Stale, kleveland, trice


----------



## AC93 (May 1, 2020)

Muller, T Rice and Gigi


----------



## WigMar (Mar 17, 2019)

Watching snowboarding isn't nearly as much fun as snowboarding is. The rider that gives me the most joy is myself. Therefore, my favorite "snowboard athlete" is me.


----------



## DaveMcI (Aug 19, 2013)

Scott Steven's, I can watch his stuff all day


----------



## t21 (Dec 29, 2010)

Terje, Craig Kelly, TRice , Xavier and Jeremy J.


----------



## robotfood99 (Mar 19, 2016)

All these pros throw down tricks I can barely wrap my mind around, let alone do, so I like Devun Walsh and his stylish slow back 180s, which is my ol'faithful, too. Of the more recent batch, Longo also has that effortless smooth style. Not that I can boost sidehits as savagely as he does.


----------



## Etienne (Apr 2, 2021)

Dunno how Longo has this so smooth style, he was already riding like this when he was 12 years old... 

Envoyé de mon H8324 en utilisant Tapatalk


----------



## Kez (7 mo ago)

Definitely have to throw TRice into the mix, he’s always doing some crazy shit and doing big things for the sport.

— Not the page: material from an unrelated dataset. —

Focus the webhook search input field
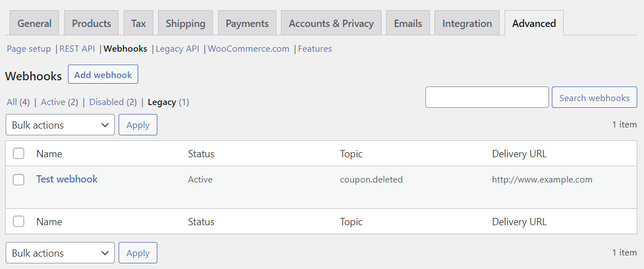 (487, 97)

Big fan of Bryan Iguchi as well, seems like such a chill, laid back dude who just loves snowboarding and I feel like he’d be sick to ride with. Longo is definitely up there as well for me, I feel like he rides the same way we all ride in our dreams, would love to have his skills (and anti-gravity mods).

One of the biggest inspirations for my riding style though would have to be Nicholas Wolken and the Korua crew in the Yearning for Turning videos. Deep turns, deep powder, and chill vibes!


----------



## Luffe (Apr 5, 2021)

I really enjoy watching Blake Pauls style, how effortlessly he makes it look to do cool tricks in resort type terrain.

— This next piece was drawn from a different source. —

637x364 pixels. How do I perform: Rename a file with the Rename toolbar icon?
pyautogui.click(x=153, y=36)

Mikkel Bang is also up there, as a big guy going big and often makes even ‘easy’ tricks look really good.

Longo is also one of the guys I like to watch the most. It’s allways exciting to see what he comes up with when he rides. How he takes flight and have that unique style of riding. Too bad he didn’t get a wildcard to the NST Alaska event.

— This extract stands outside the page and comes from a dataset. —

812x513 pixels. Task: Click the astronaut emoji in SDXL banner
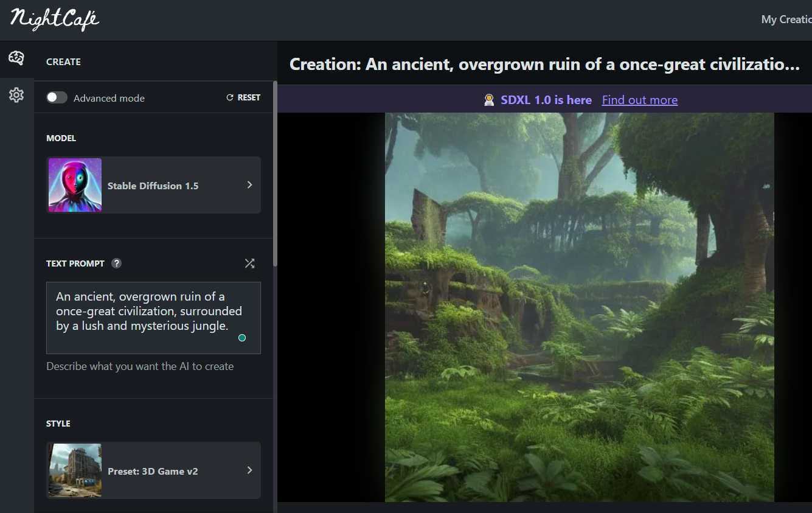click(x=489, y=100)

And of course you can’t deny Travis Rice. His insane shifty on the NST Alaska event really showed me that there are levels to snowboarding. In big mountain terrain, I don’t know of anyone else at his level.

Nicholas Mueller is also unique, doing really cool stuff and makes it look easy. I wish he would come back on the snowboarding scene.

Zoi Zodowski is also a groundbreaker at the moment, taking womens snowboarding to the next level and pretty much rides like the guys.



mctendies said:


> Do you use their videos as inspiration on the mountain for doing tricks?


I wish. Even if I had started riding full time from when I was a kid, I would likely never even be close in skill level. What I take from them is the focus on style, even though I most likely look pretty average myself.


----------



## Eivind så klart (Aug 30, 2020)

robotfood99 said:


> All these pros throw down tricks I can barely wrap my mind around, let alone do, so I like Devun Walsh and his stylish slow back 180s, which is my ol'faithful, too. Of the more recent batch, Longo also has that effortless smooth style. Not that I can boost sidehits as savagely as he does.


Love watching those slow b.side 180 spins with a simple indy.

Ohh. And MFM’s no grab spins! I spend hours every year on YouTube watching him spin.


----------



## nt973 (9 mo ago)

Nicolas Muller, Jake Blauvelt, Austen Sweetin, Arthur Longo, TRice


----------



## unsuspected (Oct 26, 2015)

Johan.


----------



## bheise225 (12 mo ago)

I'm digging Scott Stevens, Nate Haust, Stale, Klevelan, and whoever that cat was that did those crazy contorted flips on hood halfpipe that rides for salomon that kept coming up on my instagram last week. Holy heck that was a sick as hell. Looked like Mt Hood anyhow...


----------



## MountainMystic (Apr 24, 2019)

Avran Lefeber.

And maybe that T.Rice guy.


----------